Dans ce contexte postsoixante-huitard, cette promotion de la figure de proue de la « droite » du SPD, suivant avec réticences les audaces de son patron – l’ouverture à l’Est (Ostpolitik), libéralisme sur les questions de société – mit en rage les gauchistes ouest-allemands dont Willy Brandt était la figure tutélaire. Schmidt n’était pas un idéologue : on l’appelait « der Macher », celui qui fait par opposition aux discoureurs. Il était la parfaite incarnation du pilier social-démocrate du «  capitalisme rhénan », d’autant plus qu’il ne fut jamais sensible aux sirènes marxistes, à la différence de ses aînés au sein du parti, nés en politique sous la République de Weimar. «  Les profits d’aujourd’hui sont les investissements de demain, et les emplois d’après demain », cet adage lui tenait lieu de boussole lorsque Willy Brandt lui confia le ministère de l’Economie et des finances en 1973, en pleine tourmente de la crise pétrolière mondiale, annonciatrice de la fin des Trente glorieuses. Son combat sans merci contre le terrorisme de la Fraction armée rouge (RAF), notamment l’assaut contre les ravisseurs de l’avion de la Lufthansa à Mogadiscio, provoquant le suicide en prison des chefs de la « bande à Baader », lui valut l’opprobre des gauchistes français, Sartre et «  Libération » en tête, qui osa titrer « RAF-RFA : la guerre des monstres » pour relater ces événements dramatiques. Le pragmatisme et les leçons de l’Histoire l’incitèrent aussi à faire un usage modéré de la puissance économique allemande retrouvée, et à miser sur la construction européenne pour défendre les intérêts de son pays. Il préférait que les idées allemandes soient présentées à Bruxelles par «  son ami Valéry » plutôt que de tenter de les imposer lui-même. La vanité n’est jamais de bon conseil politique ! Schmidt était un Allemand du nord, et il cultivait cette image en portant fréquemment la « casquette Prince Eugène » couvre-chef emblématique des marins de Hambourg. Il ferraillait avec  ardeur et éloquence contre son principal adversaire, le « taureau bavarois Franz Josef Strauss », un remake politique et moderne du grand roman de  Thomas Mann Les Buddenbrooks. Il s’éclipsait régulièrement de la chancellerie de Bonn au temps du carnaval de la cité rhénane, car ces saturnales débridées et catholiques heurtaient ses principes nordiques et luthériens…

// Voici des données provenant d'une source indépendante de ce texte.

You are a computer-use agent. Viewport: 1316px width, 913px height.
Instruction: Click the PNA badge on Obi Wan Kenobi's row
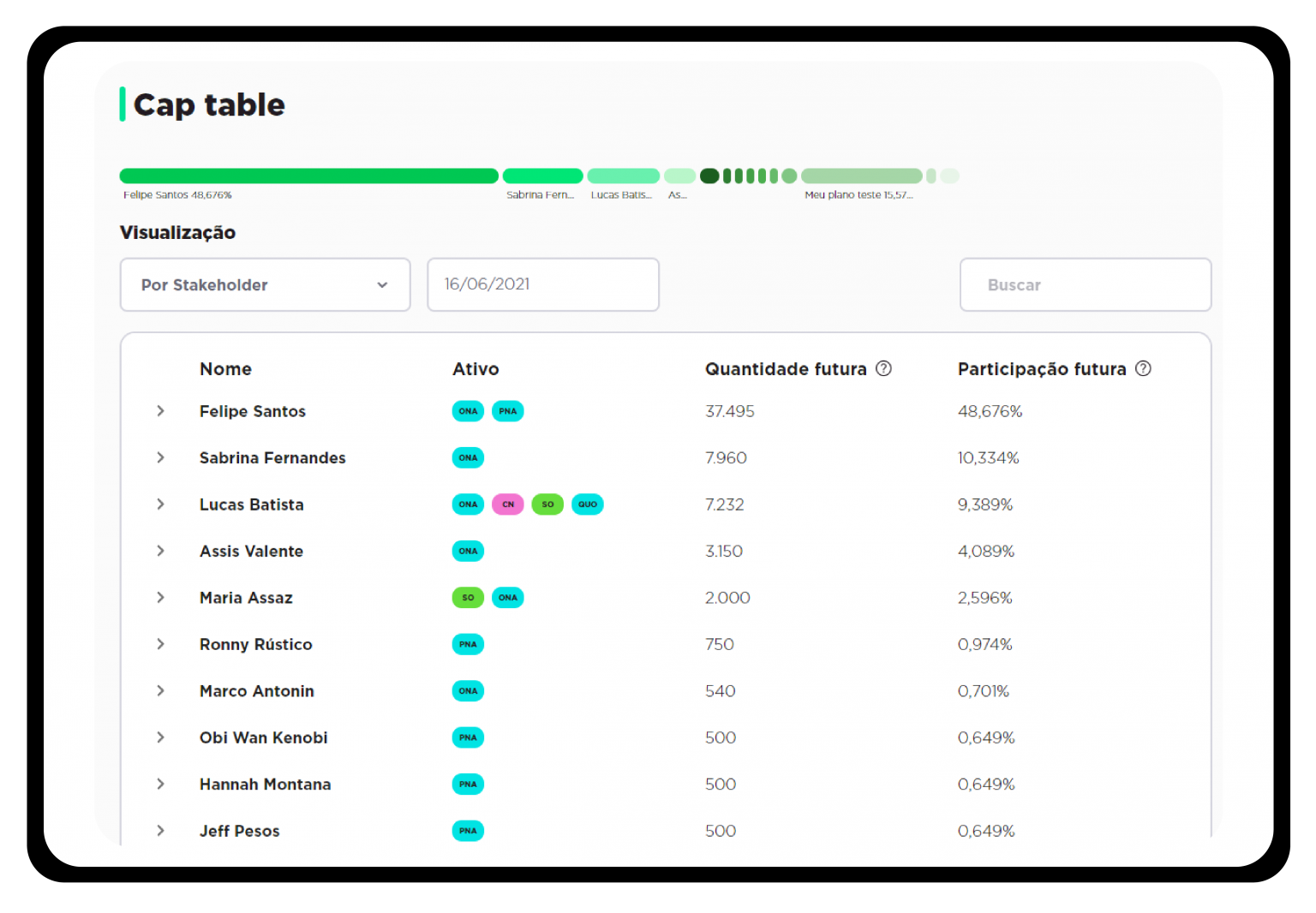tap(468, 737)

Sa chute, en 1982, est plus la conséquence de la prise de distance de son parti avec son action politique, notamment sa prise de position en faveur de l’installation des missiles de l’OTAN en RFA, que due à la désaffection populaire. C’est peut-être là le secret de l’immense popularité qui l’accompagna jusqu’à sa mort, bien qu’il n’eût pas été l’acteur de la grande affaire allemande, la chute du mur de Berlin et la réunification qui fut l’œuvre de son successeur Helmut Kohl, qu’il méprisait ouvertement, une de ses rares erreur de jugement. Valéry Giscard d’Estaing a salué la mémoire de son ami en le qualifiant de « meilleur chancelier de la RFA depuis Adenauer », en espérant, pour lui, une place symétrique dans l’histoire de France. Ce n’est pas gagné…

*Photo: Sipa. Numéro de reportage : AP21820139_000019.